- PROMPT: Give only the number of lines below that contain the word "info".

- EXTRACTED DATA:

----------

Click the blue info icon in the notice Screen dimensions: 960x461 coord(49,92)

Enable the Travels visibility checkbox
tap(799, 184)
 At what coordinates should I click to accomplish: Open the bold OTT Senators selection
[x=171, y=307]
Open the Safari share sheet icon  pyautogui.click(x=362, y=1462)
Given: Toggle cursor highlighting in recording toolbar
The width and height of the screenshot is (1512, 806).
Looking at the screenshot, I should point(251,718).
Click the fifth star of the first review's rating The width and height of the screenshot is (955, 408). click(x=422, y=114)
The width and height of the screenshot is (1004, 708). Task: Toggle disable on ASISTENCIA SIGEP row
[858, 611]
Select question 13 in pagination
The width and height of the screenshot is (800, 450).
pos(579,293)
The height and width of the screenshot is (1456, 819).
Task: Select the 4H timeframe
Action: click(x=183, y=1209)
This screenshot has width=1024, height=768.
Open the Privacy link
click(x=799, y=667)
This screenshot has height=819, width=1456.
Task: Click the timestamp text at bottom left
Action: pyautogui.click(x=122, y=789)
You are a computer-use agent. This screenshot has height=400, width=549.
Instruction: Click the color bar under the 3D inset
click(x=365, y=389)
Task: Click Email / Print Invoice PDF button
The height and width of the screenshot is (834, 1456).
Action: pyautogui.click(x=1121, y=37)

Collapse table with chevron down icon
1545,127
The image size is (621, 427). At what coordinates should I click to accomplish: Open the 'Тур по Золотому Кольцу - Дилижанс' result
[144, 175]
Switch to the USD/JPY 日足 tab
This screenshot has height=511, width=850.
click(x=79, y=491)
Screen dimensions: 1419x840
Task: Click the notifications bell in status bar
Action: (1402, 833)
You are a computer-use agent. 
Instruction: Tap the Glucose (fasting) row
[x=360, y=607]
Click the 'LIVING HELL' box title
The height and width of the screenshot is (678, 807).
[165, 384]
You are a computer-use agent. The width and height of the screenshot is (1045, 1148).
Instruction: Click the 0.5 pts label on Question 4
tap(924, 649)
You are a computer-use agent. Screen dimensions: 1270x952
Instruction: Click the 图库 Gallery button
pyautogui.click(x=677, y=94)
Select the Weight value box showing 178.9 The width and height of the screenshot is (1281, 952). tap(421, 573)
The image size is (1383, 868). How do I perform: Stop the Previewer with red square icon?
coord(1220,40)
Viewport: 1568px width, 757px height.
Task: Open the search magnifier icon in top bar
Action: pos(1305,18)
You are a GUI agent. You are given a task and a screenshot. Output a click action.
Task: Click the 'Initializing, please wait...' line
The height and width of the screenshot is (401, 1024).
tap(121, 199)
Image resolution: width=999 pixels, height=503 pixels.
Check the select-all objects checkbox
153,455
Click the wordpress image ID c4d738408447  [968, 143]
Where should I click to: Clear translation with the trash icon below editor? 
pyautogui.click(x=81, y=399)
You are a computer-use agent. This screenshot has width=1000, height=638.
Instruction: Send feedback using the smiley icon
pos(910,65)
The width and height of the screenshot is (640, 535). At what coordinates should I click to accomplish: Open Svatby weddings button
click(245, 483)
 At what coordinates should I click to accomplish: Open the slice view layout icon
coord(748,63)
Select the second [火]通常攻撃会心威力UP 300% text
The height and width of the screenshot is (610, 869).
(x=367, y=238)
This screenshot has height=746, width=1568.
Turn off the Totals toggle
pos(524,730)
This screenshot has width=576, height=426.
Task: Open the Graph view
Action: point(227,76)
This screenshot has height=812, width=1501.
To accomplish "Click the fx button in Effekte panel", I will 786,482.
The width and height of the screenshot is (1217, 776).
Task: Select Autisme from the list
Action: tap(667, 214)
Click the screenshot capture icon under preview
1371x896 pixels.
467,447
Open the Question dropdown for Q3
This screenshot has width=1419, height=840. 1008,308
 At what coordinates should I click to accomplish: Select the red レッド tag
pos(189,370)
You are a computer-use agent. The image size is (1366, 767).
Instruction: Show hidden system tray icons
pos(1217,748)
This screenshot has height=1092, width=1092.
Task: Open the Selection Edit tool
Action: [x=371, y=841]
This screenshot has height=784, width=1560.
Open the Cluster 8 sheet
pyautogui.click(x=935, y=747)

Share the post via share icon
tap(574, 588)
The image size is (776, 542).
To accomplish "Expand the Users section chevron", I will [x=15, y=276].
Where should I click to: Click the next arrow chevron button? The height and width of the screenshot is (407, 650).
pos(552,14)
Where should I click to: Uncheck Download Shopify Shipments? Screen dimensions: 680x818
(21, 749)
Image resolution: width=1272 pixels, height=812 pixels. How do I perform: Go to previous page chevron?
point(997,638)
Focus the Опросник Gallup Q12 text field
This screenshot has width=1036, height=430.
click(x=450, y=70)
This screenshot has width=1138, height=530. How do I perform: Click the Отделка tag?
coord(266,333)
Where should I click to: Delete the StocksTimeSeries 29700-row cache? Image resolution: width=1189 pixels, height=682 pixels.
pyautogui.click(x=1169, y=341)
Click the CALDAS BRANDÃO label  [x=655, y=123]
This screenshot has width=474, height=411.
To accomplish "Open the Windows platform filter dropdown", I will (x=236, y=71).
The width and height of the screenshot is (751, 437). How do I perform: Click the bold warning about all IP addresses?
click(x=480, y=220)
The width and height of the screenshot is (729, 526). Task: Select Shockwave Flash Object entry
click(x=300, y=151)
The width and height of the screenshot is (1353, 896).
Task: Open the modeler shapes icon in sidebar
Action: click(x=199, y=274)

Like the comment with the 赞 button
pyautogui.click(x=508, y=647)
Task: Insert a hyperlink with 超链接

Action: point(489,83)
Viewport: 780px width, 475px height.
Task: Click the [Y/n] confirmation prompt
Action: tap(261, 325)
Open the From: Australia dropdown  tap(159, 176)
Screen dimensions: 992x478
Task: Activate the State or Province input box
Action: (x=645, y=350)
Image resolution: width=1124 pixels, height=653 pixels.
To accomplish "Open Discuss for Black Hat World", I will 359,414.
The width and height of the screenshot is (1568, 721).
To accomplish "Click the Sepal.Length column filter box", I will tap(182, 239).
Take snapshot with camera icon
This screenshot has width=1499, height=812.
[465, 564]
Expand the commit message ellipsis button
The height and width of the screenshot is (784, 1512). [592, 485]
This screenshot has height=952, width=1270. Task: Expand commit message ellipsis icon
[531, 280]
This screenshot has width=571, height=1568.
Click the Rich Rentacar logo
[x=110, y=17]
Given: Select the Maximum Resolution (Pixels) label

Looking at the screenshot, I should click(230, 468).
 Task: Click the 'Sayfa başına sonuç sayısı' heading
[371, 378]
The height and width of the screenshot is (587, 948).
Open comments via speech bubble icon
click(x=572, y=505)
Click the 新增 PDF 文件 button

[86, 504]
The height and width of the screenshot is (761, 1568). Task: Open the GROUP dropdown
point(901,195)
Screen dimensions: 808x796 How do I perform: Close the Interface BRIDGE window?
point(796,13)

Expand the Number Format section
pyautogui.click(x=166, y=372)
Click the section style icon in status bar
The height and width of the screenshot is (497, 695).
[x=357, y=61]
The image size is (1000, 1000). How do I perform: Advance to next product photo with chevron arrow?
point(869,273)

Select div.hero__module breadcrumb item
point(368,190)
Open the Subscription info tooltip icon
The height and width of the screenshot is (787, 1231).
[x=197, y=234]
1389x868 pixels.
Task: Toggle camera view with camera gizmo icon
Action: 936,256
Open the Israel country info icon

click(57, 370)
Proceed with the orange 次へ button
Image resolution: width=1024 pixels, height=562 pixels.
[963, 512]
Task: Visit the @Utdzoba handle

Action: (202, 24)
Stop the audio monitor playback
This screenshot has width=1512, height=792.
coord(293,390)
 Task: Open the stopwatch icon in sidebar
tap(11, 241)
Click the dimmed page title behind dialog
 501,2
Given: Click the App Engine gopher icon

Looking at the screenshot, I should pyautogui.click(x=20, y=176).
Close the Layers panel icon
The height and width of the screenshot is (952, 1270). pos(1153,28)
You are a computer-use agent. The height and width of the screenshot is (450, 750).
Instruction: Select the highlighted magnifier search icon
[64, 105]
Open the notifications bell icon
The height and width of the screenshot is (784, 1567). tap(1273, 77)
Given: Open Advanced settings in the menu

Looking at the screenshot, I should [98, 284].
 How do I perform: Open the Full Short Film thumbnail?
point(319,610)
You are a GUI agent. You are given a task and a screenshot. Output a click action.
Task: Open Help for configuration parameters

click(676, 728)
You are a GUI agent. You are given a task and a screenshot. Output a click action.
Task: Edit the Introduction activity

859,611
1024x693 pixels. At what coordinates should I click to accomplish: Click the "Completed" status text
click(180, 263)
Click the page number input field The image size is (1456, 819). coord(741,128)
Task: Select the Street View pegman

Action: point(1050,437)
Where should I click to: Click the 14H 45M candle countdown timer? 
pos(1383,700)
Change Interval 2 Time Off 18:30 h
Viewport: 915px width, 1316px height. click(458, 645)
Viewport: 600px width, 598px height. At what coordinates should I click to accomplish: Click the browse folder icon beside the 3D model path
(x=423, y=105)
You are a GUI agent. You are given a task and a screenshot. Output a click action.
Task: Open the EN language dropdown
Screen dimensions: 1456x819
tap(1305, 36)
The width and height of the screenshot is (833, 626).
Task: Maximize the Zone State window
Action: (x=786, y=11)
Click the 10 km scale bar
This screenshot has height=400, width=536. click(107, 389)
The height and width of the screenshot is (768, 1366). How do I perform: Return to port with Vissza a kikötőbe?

----------

- OUTPUT OF THE TASK: 3